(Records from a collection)
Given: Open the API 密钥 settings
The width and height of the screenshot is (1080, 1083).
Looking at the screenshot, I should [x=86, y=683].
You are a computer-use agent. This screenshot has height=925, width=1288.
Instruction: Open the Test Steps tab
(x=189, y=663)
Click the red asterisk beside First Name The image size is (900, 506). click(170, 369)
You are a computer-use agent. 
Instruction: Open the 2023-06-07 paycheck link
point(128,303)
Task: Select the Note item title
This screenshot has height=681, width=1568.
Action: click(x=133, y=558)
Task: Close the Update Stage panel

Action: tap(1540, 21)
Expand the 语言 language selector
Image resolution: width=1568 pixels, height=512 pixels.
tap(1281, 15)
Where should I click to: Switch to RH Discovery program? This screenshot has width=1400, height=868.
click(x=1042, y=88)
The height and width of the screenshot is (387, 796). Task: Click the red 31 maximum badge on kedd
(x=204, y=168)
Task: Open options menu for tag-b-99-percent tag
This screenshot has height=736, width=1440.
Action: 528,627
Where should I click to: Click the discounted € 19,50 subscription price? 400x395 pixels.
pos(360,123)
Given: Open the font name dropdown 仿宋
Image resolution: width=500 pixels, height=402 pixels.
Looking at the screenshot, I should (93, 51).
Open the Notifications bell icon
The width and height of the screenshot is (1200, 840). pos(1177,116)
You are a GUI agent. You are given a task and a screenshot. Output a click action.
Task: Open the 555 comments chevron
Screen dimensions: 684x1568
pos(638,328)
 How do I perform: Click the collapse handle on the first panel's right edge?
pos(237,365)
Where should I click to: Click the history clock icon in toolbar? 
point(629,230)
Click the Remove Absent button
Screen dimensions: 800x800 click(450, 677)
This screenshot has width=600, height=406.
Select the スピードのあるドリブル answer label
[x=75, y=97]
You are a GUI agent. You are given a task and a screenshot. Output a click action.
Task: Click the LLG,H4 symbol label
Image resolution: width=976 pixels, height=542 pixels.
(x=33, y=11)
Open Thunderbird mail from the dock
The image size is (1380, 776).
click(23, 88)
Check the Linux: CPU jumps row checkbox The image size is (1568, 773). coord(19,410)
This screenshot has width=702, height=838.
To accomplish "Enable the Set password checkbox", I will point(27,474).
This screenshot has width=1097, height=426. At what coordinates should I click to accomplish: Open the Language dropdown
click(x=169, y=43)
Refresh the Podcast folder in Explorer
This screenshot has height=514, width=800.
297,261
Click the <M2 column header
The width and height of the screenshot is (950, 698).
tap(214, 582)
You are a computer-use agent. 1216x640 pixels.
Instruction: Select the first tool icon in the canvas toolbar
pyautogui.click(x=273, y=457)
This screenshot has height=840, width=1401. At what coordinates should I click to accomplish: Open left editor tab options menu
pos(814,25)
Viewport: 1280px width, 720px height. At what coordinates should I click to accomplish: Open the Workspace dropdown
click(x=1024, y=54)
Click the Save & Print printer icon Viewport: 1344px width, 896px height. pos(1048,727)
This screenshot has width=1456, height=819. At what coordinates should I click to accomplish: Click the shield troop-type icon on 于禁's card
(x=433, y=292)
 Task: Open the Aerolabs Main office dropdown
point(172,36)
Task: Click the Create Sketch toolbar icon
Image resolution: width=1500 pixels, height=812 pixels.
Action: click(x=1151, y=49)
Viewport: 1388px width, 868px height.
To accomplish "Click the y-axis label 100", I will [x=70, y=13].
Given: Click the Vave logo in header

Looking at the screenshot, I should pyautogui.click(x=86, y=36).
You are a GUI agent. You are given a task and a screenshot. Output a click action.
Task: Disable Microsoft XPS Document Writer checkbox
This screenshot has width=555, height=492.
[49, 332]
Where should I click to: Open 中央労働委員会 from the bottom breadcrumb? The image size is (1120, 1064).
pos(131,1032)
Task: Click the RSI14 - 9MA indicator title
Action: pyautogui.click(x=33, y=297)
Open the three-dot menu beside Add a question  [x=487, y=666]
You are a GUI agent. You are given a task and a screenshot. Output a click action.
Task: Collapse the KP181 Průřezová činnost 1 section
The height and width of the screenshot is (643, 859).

What needs to be done. Make sure that every entry above is copied out exactly as it stands.

Problem solution.
Given: Open the API 密钥 settings
The width and height of the screenshot is (1080, 1083).
Looking at the screenshot, I should [x=86, y=683].
You are a computer-use agent. This screenshot has height=925, width=1288.
Instruction: Open the Test Steps tab
(x=189, y=663)
Click the red asterisk beside First Name The image size is (900, 506). click(170, 369)
You are a computer-use agent. 
Instruction: Open the 2023-06-07 paycheck link
point(128,303)
Task: Select the Note item title
This screenshot has height=681, width=1568.
Action: click(x=133, y=558)
Task: Close the Update Stage panel

Action: tap(1540, 21)
Expand the 语言 language selector
Image resolution: width=1568 pixels, height=512 pixels.
tap(1281, 15)
Where should I click to: Switch to RH Discovery program? This screenshot has width=1400, height=868.
click(x=1042, y=88)
The height and width of the screenshot is (387, 796). Task: Click the red 31 maximum badge on kedd
(x=204, y=168)
Task: Open options menu for tag-b-99-percent tag
This screenshot has height=736, width=1440.
Action: 528,627
Where should I click to: Click the discounted € 19,50 subscription price? 400x395 pixels.
pos(360,123)
Given: Open the font name dropdown 仿宋
Image resolution: width=500 pixels, height=402 pixels.
Looking at the screenshot, I should (93, 51).
Open the Notifications bell icon
The width and height of the screenshot is (1200, 840). pos(1177,116)
You are a GUI agent. You are given a task and a screenshot. Output a click action.
Task: Open the 555 comments chevron
Screen dimensions: 684x1568
pos(638,328)
 How do I perform: Click the collapse handle on the first panel's right edge?
pos(237,365)
Where should I click to: Click the history clock icon in toolbar? 
point(629,230)
Click the Remove Absent button
Screen dimensions: 800x800 click(450, 677)
This screenshot has width=600, height=406.
Select the スピードのあるドリブル answer label
[x=75, y=97]
You are a GUI agent. You are given a task and a screenshot. Output a click action.
Task: Click the LLG,H4 symbol label
Image resolution: width=976 pixels, height=542 pixels.
(x=33, y=11)
Open Thunderbird mail from the dock
The image size is (1380, 776).
click(23, 88)
Check the Linux: CPU jumps row checkbox The image size is (1568, 773). coord(19,410)
This screenshot has width=702, height=838.
To accomplish "Enable the Set password checkbox", I will point(27,474).
This screenshot has width=1097, height=426. At what coordinates should I click to accomplish: Open the Language dropdown
click(x=169, y=43)
Refresh the Podcast folder in Explorer
This screenshot has height=514, width=800.
297,261
Click the <M2 column header
The width and height of the screenshot is (950, 698).
tap(214, 582)
You are a computer-use agent. 1216x640 pixels.
Instruction: Select the first tool icon in the canvas toolbar
pyautogui.click(x=273, y=457)
This screenshot has height=840, width=1401. At what coordinates should I click to accomplish: Open left editor tab options menu
pos(814,25)
Viewport: 1280px width, 720px height. At what coordinates should I click to accomplish: Open the Workspace dropdown
click(x=1024, y=54)
Click the Save & Print printer icon Viewport: 1344px width, 896px height. pos(1048,727)
This screenshot has width=1456, height=819. At what coordinates should I click to accomplish: Click the shield troop-type icon on 于禁's card
(x=433, y=292)
 Task: Open the Aerolabs Main office dropdown
point(172,36)
Task: Click the Create Sketch toolbar icon
Image resolution: width=1500 pixels, height=812 pixels.
Action: click(x=1151, y=49)
Viewport: 1388px width, 868px height.
To accomplish "Click the y-axis label 100", I will [x=70, y=13].
Given: Click the Vave logo in header

Looking at the screenshot, I should pyautogui.click(x=86, y=36).
You are a GUI agent. You are given a task and a screenshot. Output a click action.
Task: Disable Microsoft XPS Document Writer checkbox
This screenshot has width=555, height=492.
[49, 332]
Where should I click to: Open 中央労働委員会 from the bottom breadcrumb? The image size is (1120, 1064).
pos(131,1032)
Task: Click the RSI14 - 9MA indicator title
Action: pyautogui.click(x=33, y=297)
Open the three-dot menu beside Add a question  [x=487, y=666]
You are a GUI agent. You are given a task and a screenshot. Output a click action.
Task: Collapse the KP181 Průřezová činnost 1 section
The height and width of the screenshot is (643, 859).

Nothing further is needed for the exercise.